Task requirements
Find "Given: Click the orange 傳說 progress bar fill" and "Click the signal strength icon on video" in the records below. Copy the lines holding them and every line between, exactly, and no others.

Supplied data
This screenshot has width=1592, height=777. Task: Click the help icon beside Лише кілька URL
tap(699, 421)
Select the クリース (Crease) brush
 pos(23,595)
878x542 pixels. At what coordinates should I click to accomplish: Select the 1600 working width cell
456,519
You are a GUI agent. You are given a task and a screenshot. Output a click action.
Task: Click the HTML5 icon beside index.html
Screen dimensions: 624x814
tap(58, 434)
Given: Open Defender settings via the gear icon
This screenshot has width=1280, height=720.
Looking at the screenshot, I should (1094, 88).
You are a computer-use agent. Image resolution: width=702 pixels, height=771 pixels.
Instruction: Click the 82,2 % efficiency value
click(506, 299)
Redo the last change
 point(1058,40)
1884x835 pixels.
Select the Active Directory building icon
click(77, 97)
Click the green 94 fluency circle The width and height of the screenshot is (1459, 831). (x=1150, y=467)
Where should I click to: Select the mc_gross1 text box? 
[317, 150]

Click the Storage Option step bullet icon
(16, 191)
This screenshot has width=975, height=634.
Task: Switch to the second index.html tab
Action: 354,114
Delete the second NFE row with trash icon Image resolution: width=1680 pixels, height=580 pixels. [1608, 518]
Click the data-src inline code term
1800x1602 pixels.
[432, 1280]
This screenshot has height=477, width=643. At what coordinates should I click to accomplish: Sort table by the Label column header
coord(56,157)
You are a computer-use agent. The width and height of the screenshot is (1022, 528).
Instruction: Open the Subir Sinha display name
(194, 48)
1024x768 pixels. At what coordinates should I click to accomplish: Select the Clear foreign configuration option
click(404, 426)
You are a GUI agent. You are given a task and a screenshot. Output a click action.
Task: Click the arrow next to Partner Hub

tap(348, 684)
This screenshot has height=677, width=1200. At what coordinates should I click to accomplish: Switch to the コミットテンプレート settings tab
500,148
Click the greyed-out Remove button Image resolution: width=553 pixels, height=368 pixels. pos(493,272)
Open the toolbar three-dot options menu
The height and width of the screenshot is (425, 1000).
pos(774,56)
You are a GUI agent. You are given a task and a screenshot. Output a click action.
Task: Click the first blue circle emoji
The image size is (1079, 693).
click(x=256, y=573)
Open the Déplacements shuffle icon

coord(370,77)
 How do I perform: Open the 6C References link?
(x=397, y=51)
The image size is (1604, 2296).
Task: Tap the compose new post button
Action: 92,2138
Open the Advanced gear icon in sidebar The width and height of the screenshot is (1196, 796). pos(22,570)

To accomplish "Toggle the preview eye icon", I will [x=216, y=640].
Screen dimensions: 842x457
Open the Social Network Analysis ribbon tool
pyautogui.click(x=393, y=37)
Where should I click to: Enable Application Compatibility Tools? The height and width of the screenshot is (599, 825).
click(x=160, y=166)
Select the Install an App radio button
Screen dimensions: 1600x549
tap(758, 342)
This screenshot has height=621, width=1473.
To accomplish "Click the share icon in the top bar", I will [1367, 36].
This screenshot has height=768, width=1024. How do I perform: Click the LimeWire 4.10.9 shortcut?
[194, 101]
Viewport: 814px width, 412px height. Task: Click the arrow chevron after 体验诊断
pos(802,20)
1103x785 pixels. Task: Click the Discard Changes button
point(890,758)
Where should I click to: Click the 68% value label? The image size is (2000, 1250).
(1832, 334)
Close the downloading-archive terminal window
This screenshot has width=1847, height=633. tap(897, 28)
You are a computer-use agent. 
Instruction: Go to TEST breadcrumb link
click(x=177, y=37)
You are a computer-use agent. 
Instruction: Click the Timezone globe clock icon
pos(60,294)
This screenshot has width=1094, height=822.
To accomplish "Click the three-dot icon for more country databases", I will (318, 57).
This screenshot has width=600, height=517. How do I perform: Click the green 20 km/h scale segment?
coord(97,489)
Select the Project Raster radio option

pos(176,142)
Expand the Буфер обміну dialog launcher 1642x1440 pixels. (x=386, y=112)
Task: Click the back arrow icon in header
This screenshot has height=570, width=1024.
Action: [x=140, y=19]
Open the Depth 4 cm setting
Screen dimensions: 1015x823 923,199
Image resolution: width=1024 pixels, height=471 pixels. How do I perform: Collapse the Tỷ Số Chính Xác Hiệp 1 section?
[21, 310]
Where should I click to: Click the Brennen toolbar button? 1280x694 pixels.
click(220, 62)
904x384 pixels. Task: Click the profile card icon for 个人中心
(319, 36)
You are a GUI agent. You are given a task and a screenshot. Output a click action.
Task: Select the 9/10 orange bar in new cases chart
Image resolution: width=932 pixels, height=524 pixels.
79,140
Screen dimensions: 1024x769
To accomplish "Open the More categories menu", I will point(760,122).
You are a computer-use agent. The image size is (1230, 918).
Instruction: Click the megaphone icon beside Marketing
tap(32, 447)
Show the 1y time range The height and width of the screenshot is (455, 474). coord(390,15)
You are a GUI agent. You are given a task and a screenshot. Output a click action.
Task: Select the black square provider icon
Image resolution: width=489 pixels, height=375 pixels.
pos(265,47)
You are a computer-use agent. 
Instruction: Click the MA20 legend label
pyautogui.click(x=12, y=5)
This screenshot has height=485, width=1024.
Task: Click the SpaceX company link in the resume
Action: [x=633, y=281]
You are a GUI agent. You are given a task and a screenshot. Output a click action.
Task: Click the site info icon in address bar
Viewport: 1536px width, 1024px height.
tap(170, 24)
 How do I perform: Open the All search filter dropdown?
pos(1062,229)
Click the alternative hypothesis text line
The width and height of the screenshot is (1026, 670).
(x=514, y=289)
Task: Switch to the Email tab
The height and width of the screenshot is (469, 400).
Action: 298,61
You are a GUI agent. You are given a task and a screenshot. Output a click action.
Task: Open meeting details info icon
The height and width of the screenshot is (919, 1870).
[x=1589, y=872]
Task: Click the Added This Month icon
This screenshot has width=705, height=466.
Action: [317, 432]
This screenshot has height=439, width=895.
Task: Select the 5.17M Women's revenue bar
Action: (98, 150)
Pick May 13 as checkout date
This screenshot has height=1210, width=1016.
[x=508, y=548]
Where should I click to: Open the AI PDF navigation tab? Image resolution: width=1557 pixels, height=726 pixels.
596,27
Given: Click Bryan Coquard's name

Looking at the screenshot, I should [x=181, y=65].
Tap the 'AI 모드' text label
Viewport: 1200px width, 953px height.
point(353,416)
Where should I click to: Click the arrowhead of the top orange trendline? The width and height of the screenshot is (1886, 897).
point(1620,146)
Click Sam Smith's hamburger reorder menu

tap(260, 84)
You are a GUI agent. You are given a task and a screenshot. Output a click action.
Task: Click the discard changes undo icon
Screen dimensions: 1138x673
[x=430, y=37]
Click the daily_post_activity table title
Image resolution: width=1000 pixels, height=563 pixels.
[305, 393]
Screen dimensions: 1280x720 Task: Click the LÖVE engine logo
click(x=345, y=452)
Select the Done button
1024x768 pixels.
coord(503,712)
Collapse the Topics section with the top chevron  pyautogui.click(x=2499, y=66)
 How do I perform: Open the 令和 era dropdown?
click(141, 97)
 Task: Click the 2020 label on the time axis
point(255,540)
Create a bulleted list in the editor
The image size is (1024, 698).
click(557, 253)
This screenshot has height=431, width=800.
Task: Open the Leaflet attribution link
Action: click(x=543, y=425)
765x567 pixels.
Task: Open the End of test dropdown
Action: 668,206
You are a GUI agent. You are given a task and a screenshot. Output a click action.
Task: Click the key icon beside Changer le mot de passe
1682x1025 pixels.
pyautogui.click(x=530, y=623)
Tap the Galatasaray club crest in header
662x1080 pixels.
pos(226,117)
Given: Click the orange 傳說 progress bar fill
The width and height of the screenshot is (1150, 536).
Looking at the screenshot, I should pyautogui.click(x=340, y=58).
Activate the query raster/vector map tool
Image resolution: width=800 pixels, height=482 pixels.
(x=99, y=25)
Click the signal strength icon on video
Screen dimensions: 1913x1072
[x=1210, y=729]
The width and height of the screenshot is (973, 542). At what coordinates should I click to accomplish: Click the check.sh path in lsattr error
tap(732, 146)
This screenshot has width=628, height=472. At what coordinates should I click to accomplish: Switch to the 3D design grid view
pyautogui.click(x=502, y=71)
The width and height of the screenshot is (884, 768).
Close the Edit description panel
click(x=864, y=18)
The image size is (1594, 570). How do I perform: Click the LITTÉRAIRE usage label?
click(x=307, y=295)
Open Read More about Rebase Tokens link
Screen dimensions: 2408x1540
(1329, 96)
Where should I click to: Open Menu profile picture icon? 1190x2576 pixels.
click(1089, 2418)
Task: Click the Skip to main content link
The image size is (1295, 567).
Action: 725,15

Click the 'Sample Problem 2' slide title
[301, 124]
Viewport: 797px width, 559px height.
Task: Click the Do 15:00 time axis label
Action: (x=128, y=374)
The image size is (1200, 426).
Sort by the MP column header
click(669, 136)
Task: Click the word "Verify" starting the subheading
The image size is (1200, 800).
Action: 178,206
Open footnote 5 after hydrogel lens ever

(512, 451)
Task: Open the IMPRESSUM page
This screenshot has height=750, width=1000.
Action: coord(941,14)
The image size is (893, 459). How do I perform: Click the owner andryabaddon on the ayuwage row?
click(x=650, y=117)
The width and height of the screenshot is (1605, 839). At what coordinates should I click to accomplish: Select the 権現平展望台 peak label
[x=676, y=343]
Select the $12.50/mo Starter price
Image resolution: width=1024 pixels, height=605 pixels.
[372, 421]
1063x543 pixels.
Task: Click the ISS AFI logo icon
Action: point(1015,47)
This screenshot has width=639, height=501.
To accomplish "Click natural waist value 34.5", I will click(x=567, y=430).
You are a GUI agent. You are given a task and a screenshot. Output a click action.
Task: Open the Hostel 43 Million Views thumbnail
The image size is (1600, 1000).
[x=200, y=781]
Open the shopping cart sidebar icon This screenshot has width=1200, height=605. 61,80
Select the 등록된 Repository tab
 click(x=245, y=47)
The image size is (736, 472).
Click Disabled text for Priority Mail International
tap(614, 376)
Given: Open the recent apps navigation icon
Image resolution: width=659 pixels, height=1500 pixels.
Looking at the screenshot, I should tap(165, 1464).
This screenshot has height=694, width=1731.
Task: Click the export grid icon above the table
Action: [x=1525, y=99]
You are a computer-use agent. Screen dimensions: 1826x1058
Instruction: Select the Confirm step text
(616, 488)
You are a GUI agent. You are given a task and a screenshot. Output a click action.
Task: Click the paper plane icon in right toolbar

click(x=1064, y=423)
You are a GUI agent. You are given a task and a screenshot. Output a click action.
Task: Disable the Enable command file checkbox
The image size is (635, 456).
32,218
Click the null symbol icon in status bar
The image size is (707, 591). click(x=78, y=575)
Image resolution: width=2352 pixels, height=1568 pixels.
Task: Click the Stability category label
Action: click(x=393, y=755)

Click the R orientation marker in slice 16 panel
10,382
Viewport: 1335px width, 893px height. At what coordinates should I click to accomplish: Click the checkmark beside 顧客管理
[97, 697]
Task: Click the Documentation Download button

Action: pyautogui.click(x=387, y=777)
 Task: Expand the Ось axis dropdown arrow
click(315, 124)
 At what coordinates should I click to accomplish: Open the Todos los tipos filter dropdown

Expected answer
Given: Click the orange 傳說 progress bar fill
The width and height of the screenshot is (1150, 536).
Looking at the screenshot, I should pyautogui.click(x=340, y=58).
Activate the query raster/vector map tool
Image resolution: width=800 pixels, height=482 pixels.
(x=99, y=25)
Click the signal strength icon on video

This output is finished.